Vocation extraordinaire


Nous sommes à la mi-mai 1642. Voyez-vous, là-bas, sur le fleuve ? Une flottille composée de deux chaloupes, d’une pinasse et d’une gabare, se hâte vers ce qui sera Ville-Marie, faisant peut-être de ses rames, comme eût dit Dante, « des ailes au vol fou ». L’île commence d’apparaître. Le long des rives défilent lentement des prairies naturelles qui portent déjà les fleurs sauvages du printemps canadien. En maints endroits, dans la crue des eaux, la forêt vient baigner sa futaie vierge. Au loin, de plus en plus net, se dessine le cône arrondi du mont Royal. Tout à coup, la petite troupe des voyageurs sent passer sur elle un souffle de lyrisme sacré. Enfin, c’est le jour si impatiemment attendu.

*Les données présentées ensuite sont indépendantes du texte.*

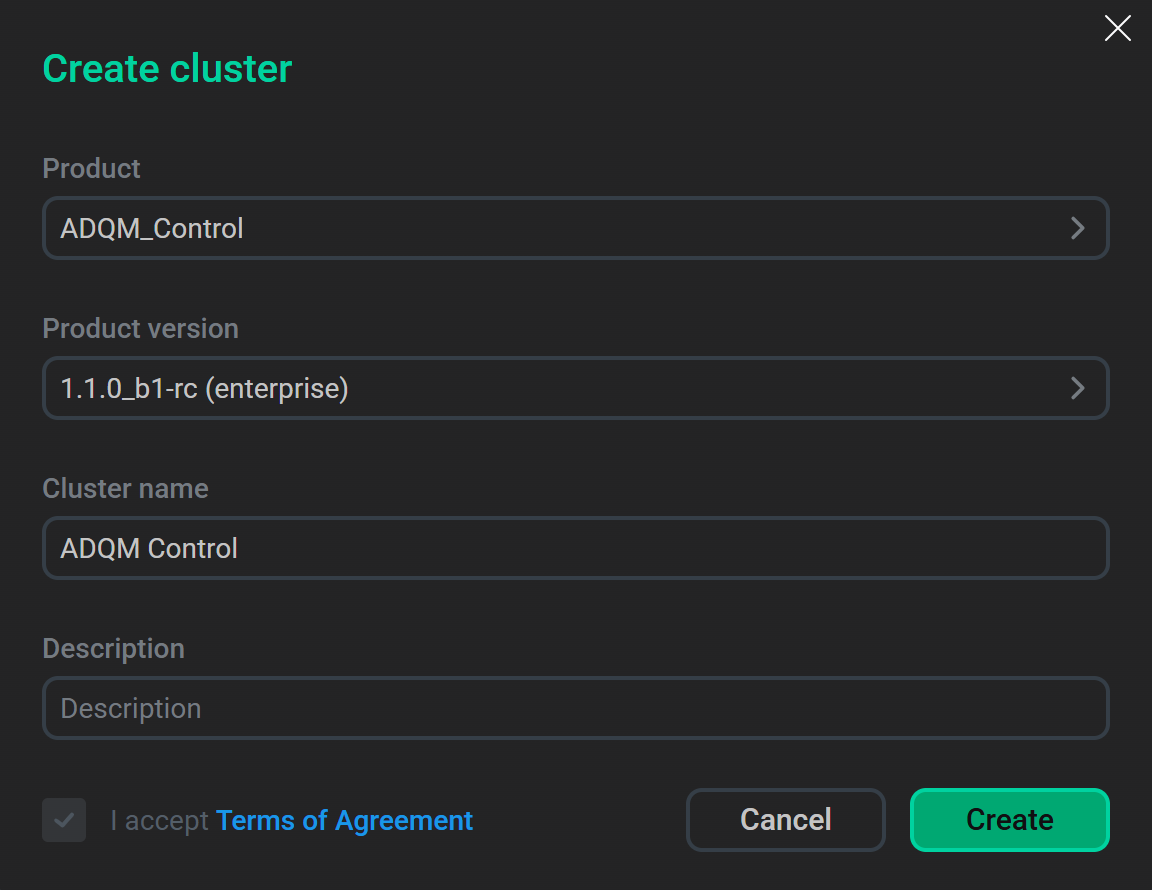Viewport: 1152px width, 890px height.
Task: Click the Product version chevron icon
Action: coord(1078,388)
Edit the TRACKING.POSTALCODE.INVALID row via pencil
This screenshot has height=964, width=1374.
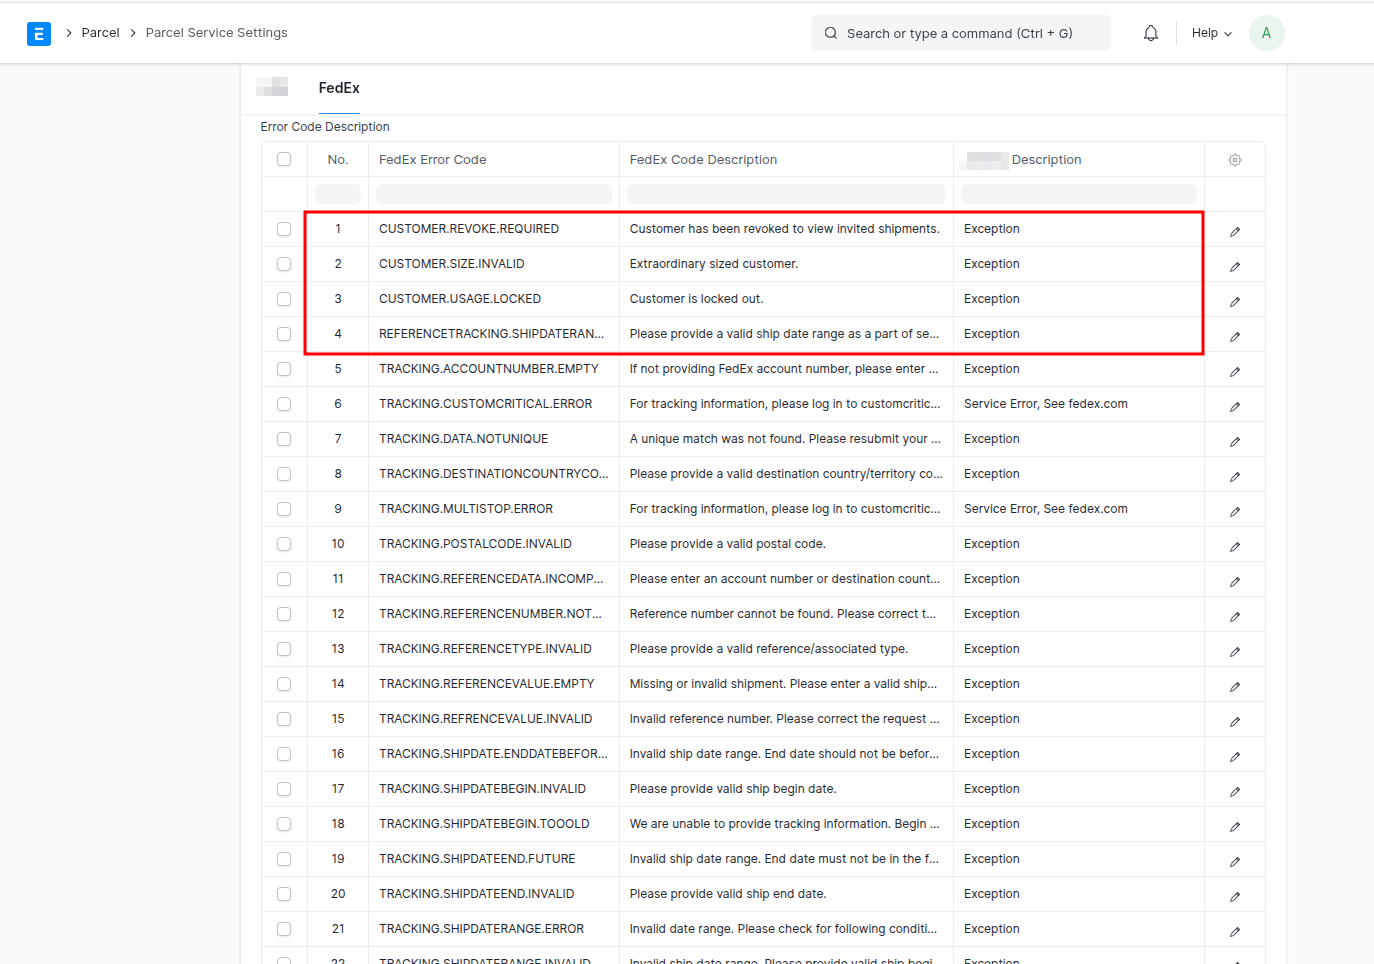coord(1234,546)
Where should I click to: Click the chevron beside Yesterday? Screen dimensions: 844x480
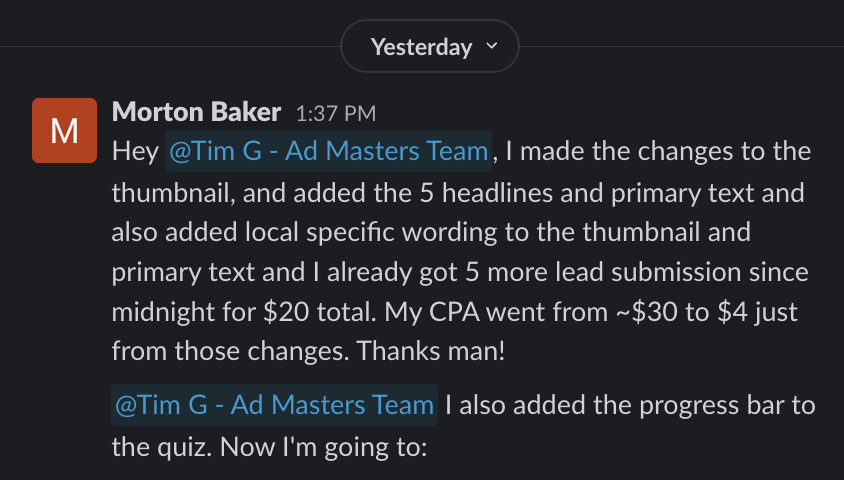click(x=491, y=46)
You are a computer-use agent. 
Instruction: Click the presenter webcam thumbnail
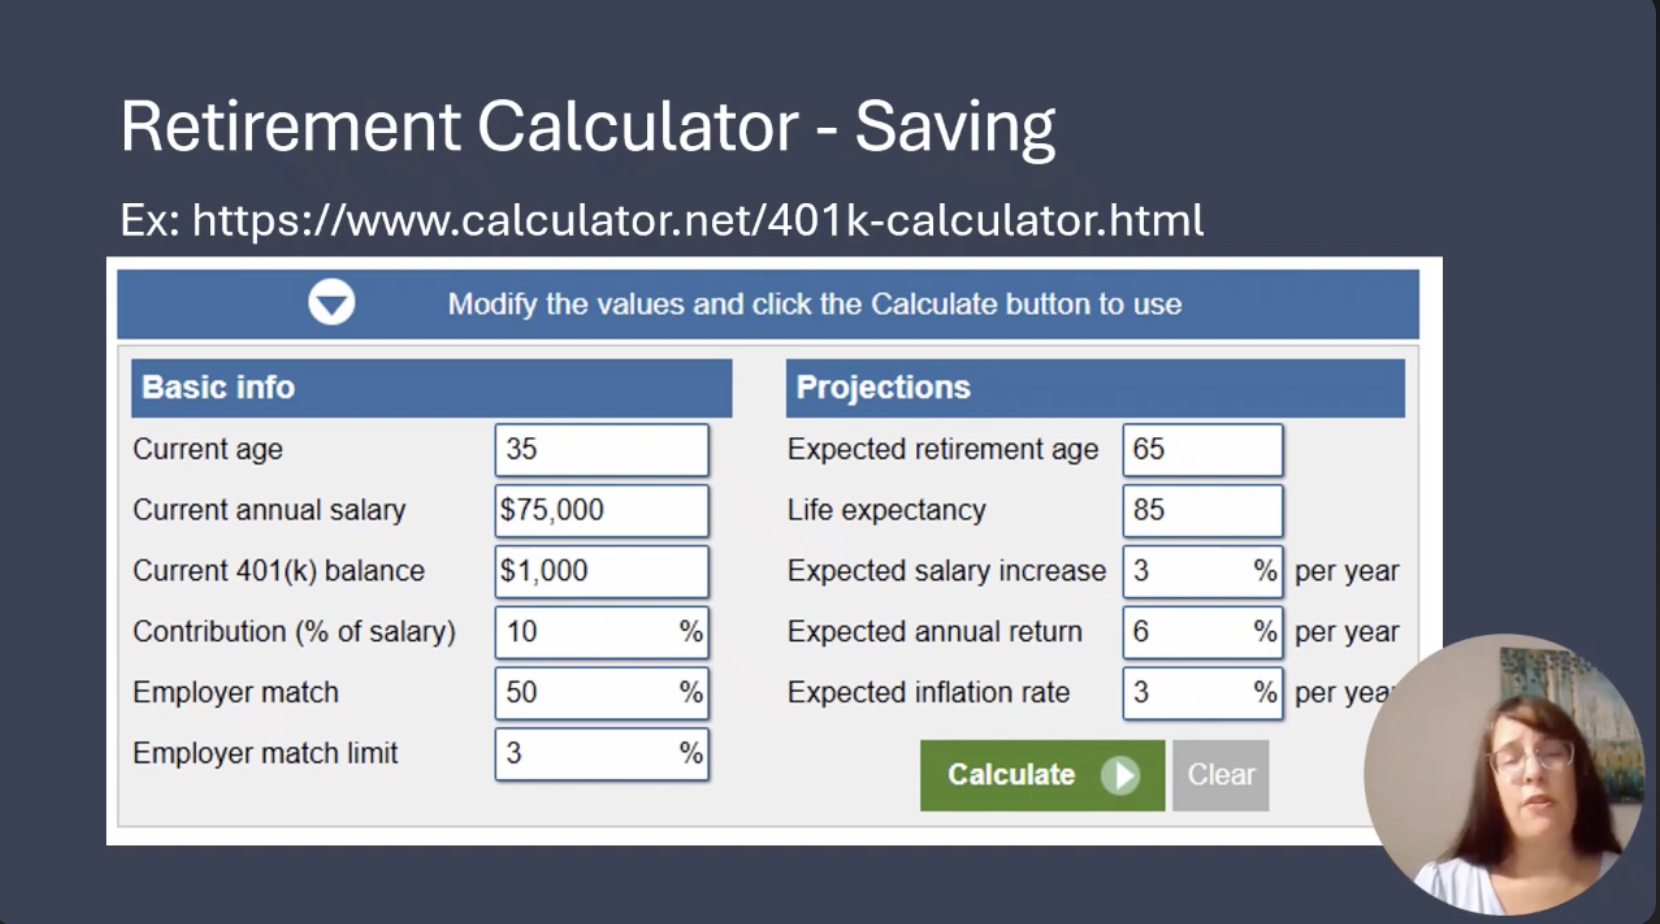[x=1505, y=774]
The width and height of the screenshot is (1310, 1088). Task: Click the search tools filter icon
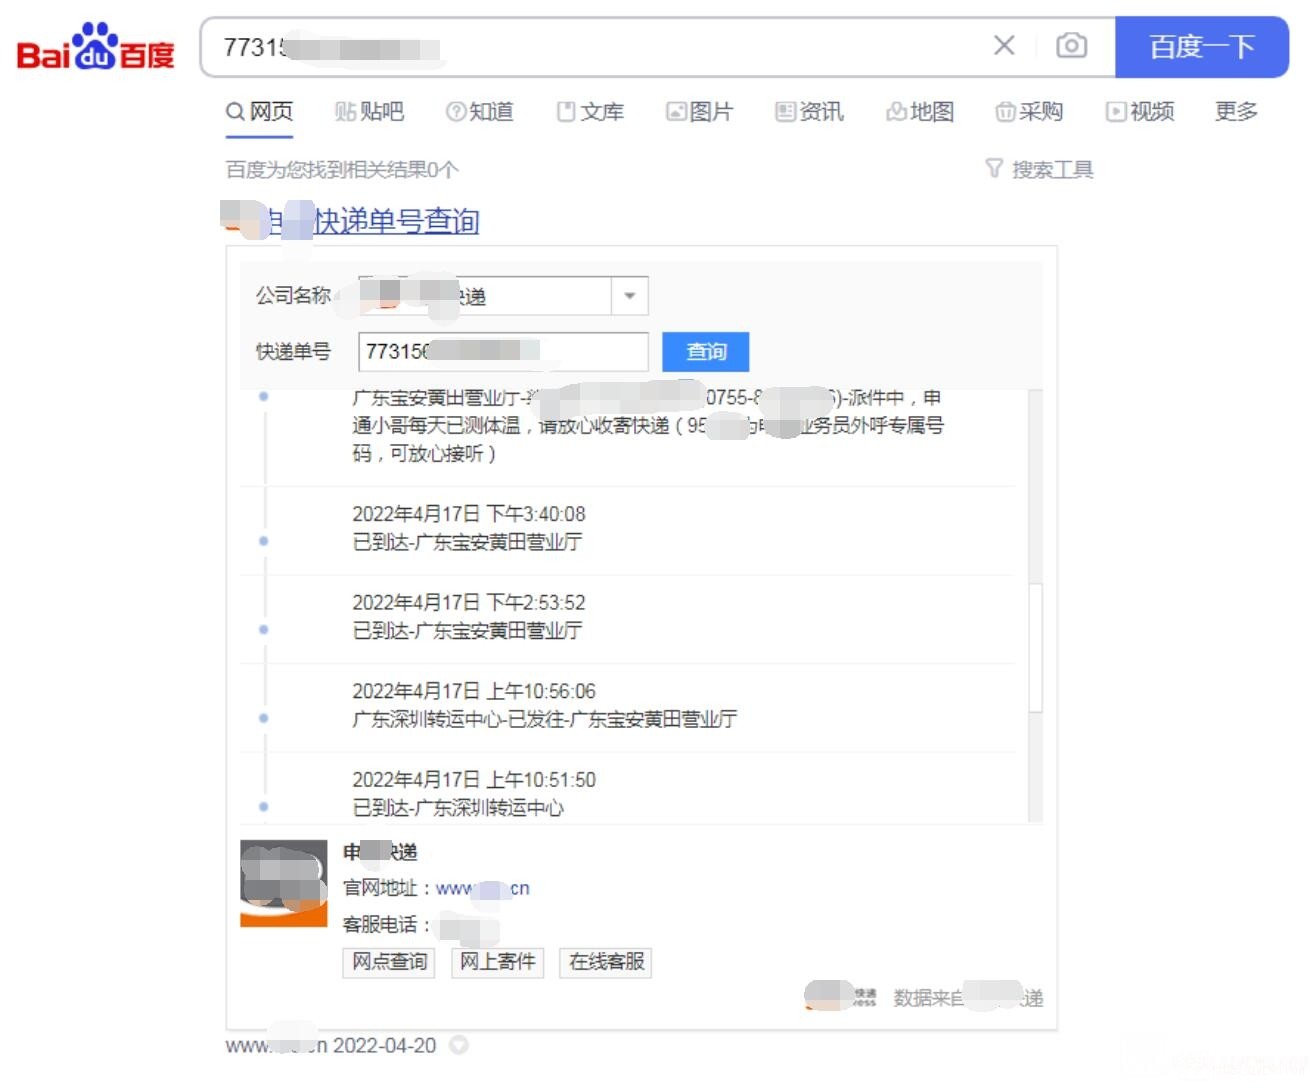click(993, 169)
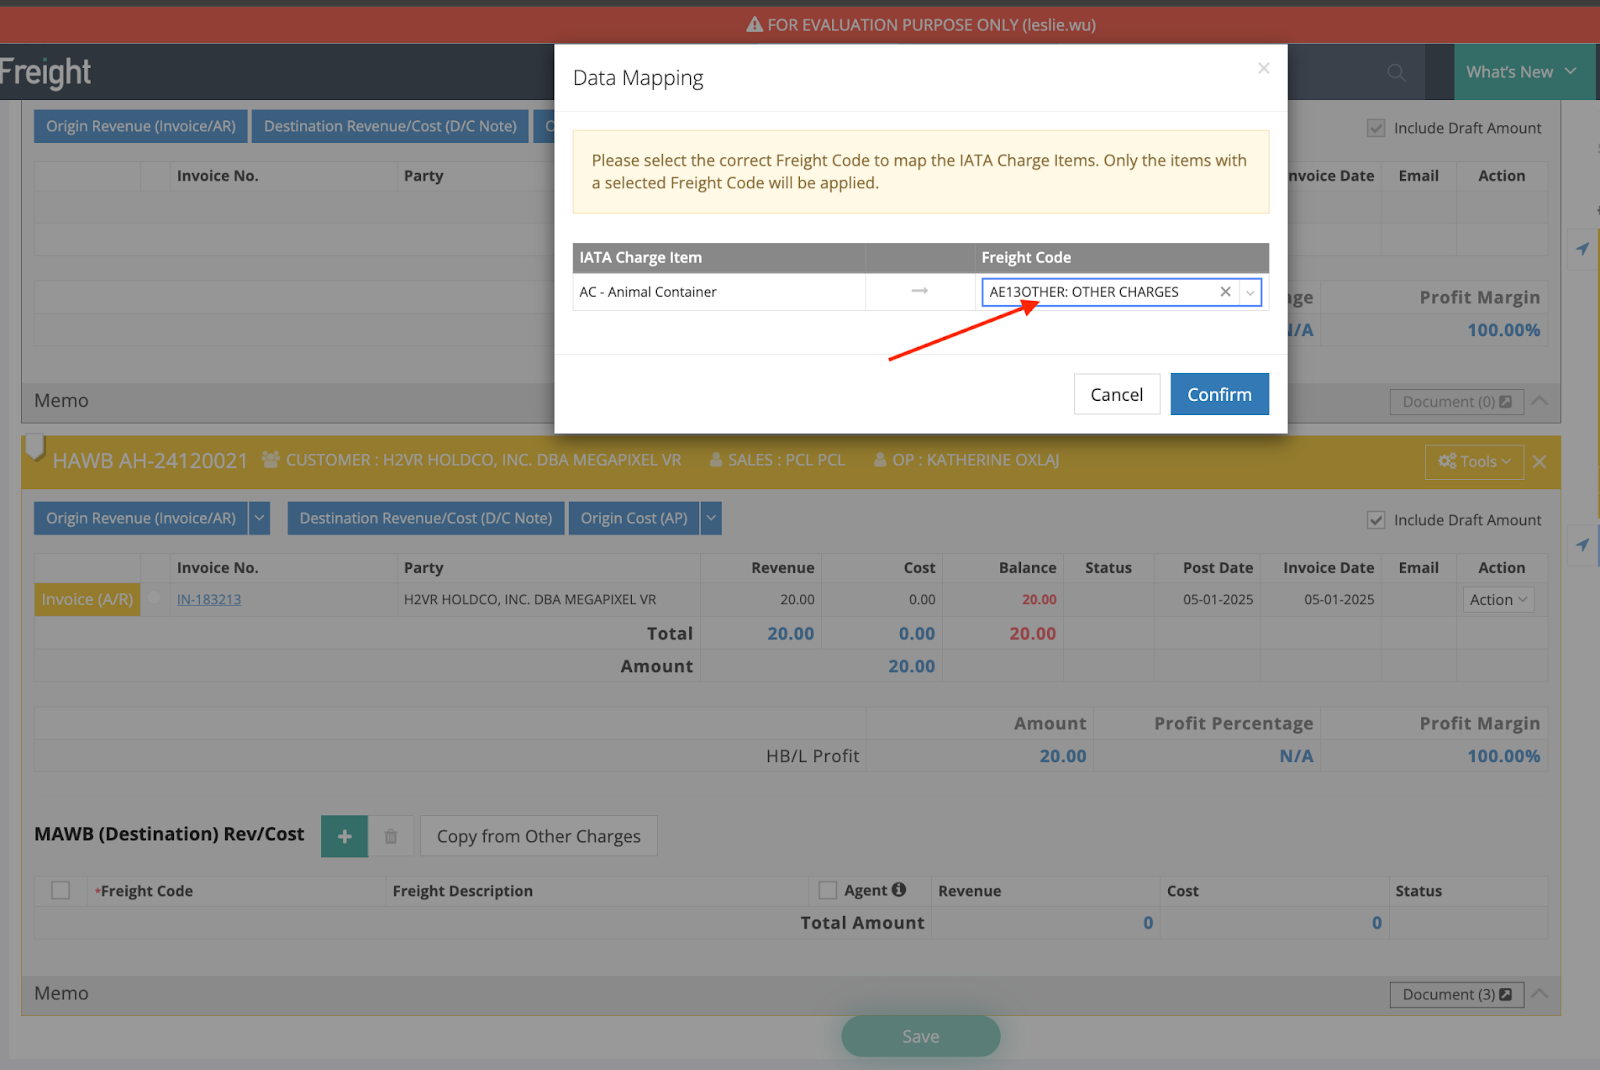1600x1070 pixels.
Task: Toggle HAWB Include Draft Amount checkbox
Action: [x=1376, y=520]
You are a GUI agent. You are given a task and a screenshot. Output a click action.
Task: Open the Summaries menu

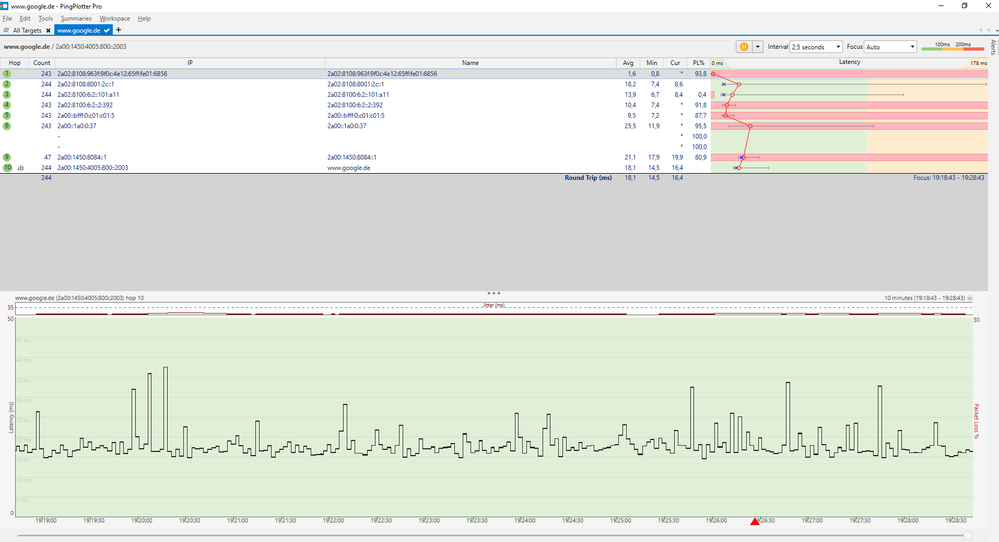coord(76,19)
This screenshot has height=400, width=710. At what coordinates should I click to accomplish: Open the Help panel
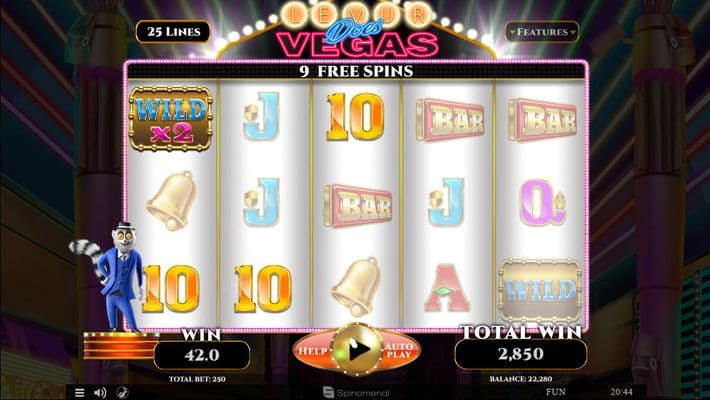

Des joies, des espoirs trop longtemps refoulés explosent en chants d’hymnes, en chants de psaumes. Une petite femme, aux yeux dévorés par une flamme ardente, met, dans sa voix, j’imagine, plus de chaleur, plus d’émotion que les autres. Cette femme, vous l’avez reconnue. Mais comment se trouvait-elle dans cette barque ? Qui l’avait amenée là ?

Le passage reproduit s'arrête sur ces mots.